***** Recorded information
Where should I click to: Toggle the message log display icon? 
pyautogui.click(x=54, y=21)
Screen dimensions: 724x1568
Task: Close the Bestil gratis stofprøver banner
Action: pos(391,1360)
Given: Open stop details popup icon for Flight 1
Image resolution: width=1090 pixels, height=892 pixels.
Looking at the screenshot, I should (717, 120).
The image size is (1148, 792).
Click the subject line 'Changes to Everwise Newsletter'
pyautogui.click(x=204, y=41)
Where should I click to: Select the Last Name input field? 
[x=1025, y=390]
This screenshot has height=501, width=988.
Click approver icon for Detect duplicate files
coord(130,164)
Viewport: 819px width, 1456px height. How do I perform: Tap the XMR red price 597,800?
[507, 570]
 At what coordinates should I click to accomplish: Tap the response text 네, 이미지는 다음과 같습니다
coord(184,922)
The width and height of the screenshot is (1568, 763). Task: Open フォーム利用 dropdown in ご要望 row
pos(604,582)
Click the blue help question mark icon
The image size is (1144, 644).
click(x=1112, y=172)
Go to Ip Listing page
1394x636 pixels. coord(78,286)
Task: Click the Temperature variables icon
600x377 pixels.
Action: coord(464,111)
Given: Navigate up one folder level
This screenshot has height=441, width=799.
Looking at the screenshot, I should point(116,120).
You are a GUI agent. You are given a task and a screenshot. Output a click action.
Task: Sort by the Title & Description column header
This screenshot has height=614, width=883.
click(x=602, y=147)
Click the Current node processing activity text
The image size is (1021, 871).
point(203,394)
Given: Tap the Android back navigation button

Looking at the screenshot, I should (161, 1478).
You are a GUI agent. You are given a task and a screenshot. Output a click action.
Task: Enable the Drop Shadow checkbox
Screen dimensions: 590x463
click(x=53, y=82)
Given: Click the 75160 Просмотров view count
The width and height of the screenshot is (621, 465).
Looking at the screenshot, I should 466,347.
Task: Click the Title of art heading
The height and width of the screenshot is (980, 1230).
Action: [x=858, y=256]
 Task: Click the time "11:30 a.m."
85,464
**********
Task statement >>
Take the entries above and return all of them exactly.

The answer >>
Where should I click to: Toggle the message log display icon? 
pyautogui.click(x=54, y=21)
Screen dimensions: 724x1568
Task: Close the Bestil gratis stofprøver banner
Action: pos(391,1360)
Given: Open stop details popup icon for Flight 1
Image resolution: width=1090 pixels, height=892 pixels.
Looking at the screenshot, I should (717, 120).
The image size is (1148, 792).
Click the subject line 'Changes to Everwise Newsletter'
pyautogui.click(x=204, y=41)
Where should I click to: Select the Last Name input field? 
[x=1025, y=390]
This screenshot has height=501, width=988.
Click approver icon for Detect duplicate files
coord(130,164)
Viewport: 819px width, 1456px height. How do I perform: Tap the XMR red price 597,800?
[507, 570]
 At what coordinates should I click to accomplish: Tap the response text 네, 이미지는 다음과 같습니다
coord(184,922)
The width and height of the screenshot is (1568, 763). Task: Open フォーム利用 dropdown in ご要望 row
pos(604,582)
Click the blue help question mark icon
The image size is (1144, 644).
click(x=1112, y=172)
Go to Ip Listing page
1394x636 pixels. coord(78,286)
Task: Click the Temperature variables icon
600x377 pixels.
Action: coord(464,111)
Given: Navigate up one folder level
This screenshot has height=441, width=799.
Looking at the screenshot, I should point(116,120).
You are a GUI agent. You are given a task and a screenshot. Output a click action.
Task: Sort by the Title & Description column header
This screenshot has height=614, width=883.
click(x=602, y=147)
Click the Current node processing activity text
The image size is (1021, 871).
point(203,394)
Given: Tap the Android back navigation button

Looking at the screenshot, I should (161, 1478).
You are a GUI agent. You are given a task and a screenshot. Output a click action.
Task: Enable the Drop Shadow checkbox
Screen dimensions: 590x463
click(x=53, y=82)
Given: Click the 75160 Просмотров view count
The width and height of the screenshot is (621, 465).
Looking at the screenshot, I should 466,347.
Task: Click the Title of art heading
The height and width of the screenshot is (980, 1230).
Action: [x=858, y=256]
 Task: Click the time "11:30 a.m."
85,464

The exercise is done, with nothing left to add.